Le juge s’est penché sur l’échange des différents projets de lettre d’entente et de bail afin de mieux saisir l’intention des parties à cet égard. En s’appuyant sur l’historique des négociations préalables, il conclut que l’intention des parties n’était pas que le montant de 3,00 $ le pied carré au titre des taxes foncières soit un montant fixe mais plutôt une estimation.
Le juge a ensuite analysé l’argument du locataire voulant que la superficie du centre commercial ayant réellement servi à déterminer les taxes foncières ne corresponde pas à ce qui avait été prévu et que l’ampleur de l’écart entre le montant estimé et le montant réel démontre clairement que la formule utilisée par le locateur pour calculer les taxes foncières ne correspond pas non plus à l’intention des parties.
Le juge ne souscrit pas à l’opinion du locataire et conclut que les stipulations du bail relatives à la superficie du centre commercial devant servir au calcul des taxes foncières sont claires et que le locataire ne s’est tout simplement pas attardé suffisamment aux annexes du bail dans lesquelles était décrite la superficie devant servir au calcul des taxes.
Au sujet de la discrétion du locateur de déterminer quelles parties du centre commercial devaient être prises en compte dans le calcul des taxes foncières payables par le locataire, le juge en vient à la conclusion que cette discrétion ne va pas à l’encontre du deuxième paragraphe de l’article 1373 du Code civil du Québec et que l’obligation du locataire était déterminable. Encore une fois, le juge renvoie à l’annexe du bail, laquelle décrit les parties du centre commercial devant entrer dans le calcul des taxes foncières. Une étude attentive de cette annexe aurait permis au locataire de mieux évaluer la superficie devant servir au calcul des taxes foncières.

Il est important de comprendre le mode de calcul des estimations
Les montants en cause étaient importants. Le locataire a été tenu de payer 488 994,88 $, plus les intérêts.
Il convient de retenir de ce jugement qu’un locataire ne devrait pas accepter aveuglément les estimations des frais d’exploitation ou des taxes foncières faites par le locateur et devrait s’enquérir de la formule exacte servant à établir ces estimations de sorte à comprendre complètement la base de ces calculs.

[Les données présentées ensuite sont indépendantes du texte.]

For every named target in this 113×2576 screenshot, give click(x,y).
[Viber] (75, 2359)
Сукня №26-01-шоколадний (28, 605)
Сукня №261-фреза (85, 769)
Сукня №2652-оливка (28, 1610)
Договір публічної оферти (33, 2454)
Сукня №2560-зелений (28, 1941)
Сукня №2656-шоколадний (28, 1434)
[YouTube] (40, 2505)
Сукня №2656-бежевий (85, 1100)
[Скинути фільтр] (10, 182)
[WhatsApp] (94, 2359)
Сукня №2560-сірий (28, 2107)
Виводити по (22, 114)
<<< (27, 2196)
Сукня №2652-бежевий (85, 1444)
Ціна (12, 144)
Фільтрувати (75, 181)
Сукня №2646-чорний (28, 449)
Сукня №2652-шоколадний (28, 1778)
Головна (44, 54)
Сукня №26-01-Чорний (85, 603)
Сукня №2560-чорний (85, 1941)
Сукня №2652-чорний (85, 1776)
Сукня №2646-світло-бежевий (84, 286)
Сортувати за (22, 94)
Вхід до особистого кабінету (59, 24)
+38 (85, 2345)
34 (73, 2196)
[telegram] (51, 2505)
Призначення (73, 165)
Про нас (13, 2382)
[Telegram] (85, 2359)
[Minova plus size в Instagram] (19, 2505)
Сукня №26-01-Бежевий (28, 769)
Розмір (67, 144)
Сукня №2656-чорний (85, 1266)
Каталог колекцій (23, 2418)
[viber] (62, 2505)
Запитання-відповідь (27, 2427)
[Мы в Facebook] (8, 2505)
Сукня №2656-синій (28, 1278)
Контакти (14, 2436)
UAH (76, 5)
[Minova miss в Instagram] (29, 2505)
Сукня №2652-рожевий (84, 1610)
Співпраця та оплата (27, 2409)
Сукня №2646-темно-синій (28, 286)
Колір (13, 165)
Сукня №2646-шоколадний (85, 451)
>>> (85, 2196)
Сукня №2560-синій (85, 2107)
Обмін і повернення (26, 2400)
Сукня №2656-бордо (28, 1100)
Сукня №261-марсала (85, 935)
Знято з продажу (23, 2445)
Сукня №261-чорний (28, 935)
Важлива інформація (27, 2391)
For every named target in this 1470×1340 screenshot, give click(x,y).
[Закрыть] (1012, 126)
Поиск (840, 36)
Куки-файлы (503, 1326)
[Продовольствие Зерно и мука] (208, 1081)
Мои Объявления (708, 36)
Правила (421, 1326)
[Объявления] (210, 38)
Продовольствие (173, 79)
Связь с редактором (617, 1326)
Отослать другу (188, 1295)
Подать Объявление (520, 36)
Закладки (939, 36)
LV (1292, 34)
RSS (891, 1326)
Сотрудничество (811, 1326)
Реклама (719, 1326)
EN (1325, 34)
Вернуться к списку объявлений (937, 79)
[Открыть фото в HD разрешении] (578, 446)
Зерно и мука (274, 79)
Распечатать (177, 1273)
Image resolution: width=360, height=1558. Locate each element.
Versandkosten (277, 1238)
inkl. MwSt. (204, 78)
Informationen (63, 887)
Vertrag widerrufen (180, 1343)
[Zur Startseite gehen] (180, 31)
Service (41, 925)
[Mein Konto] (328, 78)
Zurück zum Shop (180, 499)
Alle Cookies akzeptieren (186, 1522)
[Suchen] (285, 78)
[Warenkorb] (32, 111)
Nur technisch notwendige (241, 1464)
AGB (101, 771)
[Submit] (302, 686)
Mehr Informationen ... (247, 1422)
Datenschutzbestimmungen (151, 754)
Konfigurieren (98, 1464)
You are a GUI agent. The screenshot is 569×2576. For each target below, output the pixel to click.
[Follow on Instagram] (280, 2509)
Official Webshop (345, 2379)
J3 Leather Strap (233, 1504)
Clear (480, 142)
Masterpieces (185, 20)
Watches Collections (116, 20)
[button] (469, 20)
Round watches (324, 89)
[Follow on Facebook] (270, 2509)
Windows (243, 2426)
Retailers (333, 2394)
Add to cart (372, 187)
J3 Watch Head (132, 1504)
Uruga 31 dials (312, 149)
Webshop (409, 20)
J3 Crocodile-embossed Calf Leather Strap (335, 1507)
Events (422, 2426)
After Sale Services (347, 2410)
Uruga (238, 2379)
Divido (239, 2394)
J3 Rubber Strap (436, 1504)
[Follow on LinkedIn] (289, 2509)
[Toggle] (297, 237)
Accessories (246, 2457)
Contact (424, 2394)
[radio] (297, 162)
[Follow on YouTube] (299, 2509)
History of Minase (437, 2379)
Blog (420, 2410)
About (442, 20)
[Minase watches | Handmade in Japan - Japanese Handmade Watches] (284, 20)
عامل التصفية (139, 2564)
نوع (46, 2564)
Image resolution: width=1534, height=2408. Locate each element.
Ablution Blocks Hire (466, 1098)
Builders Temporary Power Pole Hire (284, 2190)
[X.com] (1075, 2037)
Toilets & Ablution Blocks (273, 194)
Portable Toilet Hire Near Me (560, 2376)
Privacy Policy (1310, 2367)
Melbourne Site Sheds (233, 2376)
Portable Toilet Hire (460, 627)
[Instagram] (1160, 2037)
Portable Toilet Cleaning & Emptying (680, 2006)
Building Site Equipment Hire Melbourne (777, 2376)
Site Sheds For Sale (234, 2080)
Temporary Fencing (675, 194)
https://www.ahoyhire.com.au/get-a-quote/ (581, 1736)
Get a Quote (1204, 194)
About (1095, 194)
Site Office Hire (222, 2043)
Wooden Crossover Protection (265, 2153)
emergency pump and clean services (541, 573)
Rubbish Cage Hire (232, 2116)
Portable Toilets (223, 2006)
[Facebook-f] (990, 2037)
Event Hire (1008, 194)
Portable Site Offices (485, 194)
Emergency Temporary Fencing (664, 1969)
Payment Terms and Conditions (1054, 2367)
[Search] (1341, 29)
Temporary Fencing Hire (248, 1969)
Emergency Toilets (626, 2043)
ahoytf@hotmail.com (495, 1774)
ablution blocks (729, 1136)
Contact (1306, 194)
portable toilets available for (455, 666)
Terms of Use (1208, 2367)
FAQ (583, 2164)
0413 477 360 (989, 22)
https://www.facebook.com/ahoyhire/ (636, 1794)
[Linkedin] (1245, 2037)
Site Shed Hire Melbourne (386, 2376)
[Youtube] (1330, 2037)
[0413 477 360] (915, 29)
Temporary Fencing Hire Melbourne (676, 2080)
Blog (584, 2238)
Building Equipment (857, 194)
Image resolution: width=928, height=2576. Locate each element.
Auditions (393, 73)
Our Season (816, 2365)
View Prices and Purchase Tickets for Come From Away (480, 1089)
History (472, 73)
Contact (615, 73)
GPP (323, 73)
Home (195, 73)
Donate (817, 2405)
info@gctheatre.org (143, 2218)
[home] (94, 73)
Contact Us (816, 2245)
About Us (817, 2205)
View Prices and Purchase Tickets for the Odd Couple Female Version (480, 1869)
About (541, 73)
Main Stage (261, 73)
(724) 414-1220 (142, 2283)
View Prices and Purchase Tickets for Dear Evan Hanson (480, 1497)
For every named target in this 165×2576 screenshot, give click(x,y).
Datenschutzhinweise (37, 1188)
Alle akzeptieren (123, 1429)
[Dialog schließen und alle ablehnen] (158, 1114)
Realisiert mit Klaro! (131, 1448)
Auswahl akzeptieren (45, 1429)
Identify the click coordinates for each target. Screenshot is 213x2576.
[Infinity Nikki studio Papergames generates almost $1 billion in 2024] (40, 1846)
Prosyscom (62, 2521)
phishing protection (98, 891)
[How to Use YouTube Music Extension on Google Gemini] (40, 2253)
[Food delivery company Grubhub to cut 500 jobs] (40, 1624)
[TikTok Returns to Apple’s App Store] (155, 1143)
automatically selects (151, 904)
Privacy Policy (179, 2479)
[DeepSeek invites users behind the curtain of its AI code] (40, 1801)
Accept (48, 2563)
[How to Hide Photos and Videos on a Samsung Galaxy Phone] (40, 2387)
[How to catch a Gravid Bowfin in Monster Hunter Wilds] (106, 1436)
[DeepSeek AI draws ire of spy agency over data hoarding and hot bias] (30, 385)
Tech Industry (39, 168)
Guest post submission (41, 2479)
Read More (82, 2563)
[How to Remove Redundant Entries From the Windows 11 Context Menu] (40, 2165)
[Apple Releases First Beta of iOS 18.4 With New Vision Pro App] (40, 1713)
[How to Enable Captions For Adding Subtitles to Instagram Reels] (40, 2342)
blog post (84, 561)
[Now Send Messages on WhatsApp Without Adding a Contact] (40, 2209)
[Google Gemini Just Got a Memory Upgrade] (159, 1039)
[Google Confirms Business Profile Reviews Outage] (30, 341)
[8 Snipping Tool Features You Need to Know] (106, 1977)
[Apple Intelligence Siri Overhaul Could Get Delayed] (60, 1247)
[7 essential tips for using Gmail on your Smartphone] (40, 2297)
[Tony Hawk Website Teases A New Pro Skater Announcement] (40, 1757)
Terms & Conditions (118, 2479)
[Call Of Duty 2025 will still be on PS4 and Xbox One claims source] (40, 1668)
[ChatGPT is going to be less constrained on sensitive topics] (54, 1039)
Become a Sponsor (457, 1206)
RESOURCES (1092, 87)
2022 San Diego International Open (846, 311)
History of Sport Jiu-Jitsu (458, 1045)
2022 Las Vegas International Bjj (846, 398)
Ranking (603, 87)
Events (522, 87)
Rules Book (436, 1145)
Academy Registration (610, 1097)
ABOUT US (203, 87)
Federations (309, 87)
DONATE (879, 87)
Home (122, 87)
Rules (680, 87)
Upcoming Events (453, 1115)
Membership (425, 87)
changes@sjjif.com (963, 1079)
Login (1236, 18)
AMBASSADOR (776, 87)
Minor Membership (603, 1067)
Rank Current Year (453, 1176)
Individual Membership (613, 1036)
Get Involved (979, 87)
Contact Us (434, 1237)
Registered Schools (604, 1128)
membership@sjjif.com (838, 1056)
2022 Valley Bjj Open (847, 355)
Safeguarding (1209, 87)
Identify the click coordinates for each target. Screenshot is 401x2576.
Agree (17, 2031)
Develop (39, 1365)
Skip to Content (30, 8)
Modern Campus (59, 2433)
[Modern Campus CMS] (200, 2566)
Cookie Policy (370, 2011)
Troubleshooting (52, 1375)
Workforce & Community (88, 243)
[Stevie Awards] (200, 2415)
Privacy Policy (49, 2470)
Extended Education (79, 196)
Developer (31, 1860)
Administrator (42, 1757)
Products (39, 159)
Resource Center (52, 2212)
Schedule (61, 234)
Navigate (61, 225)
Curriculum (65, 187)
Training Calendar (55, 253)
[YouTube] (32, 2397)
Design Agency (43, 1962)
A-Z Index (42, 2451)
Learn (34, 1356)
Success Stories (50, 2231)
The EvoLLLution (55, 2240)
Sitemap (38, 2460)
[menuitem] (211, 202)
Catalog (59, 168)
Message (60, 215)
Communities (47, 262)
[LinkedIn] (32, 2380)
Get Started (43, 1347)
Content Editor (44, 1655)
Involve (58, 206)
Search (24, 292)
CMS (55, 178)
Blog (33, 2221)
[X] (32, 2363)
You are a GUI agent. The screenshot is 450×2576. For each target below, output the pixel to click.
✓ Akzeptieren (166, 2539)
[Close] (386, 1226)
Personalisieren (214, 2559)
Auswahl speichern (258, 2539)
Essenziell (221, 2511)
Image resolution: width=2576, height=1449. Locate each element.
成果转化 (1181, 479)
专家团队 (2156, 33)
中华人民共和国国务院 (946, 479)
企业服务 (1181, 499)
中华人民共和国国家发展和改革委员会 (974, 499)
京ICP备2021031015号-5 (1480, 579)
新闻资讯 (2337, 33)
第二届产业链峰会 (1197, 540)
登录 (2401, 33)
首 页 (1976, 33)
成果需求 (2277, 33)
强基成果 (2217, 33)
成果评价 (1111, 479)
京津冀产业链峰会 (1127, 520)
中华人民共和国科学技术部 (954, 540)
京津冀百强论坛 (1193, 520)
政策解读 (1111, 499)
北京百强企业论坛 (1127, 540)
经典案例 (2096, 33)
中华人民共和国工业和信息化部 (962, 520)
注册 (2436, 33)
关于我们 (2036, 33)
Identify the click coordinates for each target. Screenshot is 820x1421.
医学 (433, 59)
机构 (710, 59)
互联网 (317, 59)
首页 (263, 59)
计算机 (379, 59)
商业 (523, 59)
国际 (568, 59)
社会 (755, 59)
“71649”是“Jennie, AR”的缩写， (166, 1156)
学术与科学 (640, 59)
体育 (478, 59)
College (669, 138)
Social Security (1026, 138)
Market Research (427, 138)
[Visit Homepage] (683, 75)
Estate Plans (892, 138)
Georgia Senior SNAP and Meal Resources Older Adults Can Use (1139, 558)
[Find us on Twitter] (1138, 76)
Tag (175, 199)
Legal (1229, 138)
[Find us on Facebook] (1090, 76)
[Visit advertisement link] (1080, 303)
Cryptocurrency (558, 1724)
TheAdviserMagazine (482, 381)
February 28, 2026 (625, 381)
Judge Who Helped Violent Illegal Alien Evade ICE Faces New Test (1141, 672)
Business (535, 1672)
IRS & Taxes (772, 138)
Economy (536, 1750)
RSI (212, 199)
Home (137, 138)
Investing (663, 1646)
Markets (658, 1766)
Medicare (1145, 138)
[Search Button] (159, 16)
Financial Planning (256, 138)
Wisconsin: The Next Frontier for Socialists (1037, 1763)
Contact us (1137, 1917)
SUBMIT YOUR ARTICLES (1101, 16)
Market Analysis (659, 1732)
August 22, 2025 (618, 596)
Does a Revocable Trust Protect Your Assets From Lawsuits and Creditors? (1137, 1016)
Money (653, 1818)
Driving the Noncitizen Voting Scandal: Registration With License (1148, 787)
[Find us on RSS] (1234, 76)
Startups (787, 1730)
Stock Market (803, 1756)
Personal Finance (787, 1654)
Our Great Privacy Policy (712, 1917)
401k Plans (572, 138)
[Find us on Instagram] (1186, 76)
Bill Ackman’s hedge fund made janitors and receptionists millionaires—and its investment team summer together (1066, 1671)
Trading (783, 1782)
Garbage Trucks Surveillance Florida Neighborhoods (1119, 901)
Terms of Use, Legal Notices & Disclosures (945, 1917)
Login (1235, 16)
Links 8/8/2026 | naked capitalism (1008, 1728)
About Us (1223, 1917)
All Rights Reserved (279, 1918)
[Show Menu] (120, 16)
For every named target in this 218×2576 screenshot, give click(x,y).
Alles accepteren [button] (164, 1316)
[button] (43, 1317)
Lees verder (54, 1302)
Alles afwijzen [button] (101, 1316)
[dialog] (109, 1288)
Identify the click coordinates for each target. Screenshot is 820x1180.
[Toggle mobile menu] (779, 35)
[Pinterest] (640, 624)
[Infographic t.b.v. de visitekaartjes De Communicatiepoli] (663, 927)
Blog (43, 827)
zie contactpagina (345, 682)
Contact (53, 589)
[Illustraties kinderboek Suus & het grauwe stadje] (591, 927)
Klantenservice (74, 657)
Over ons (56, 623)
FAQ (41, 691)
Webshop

Un locataire ne doit pas se fier aux montants des estimations et penser qu’ils représentent des montants liant le locateur et, malgré qu’il soit légitime de s’attendre à ce que les frais réels puissent s’en approcher, dans la mesure où la détermination finale du mode de calcul de ces montants est clairement énoncée dans le bail, le locataire ne pourra pas prétendre que ces estimations lient le locateur. Le locataire qui souhaite vraiment limiter son obligation de payer un montant plus élevé qu’un montant donné au titre des frais d’exploitation ou des taxes foncières doit clairement l’indiquer plutôt que de s’appuyer sur une estimation.

Note
1 Iberville Developments Leasing Ltd. c Golf Town Operating, l.p. 2014 QCCS 1428.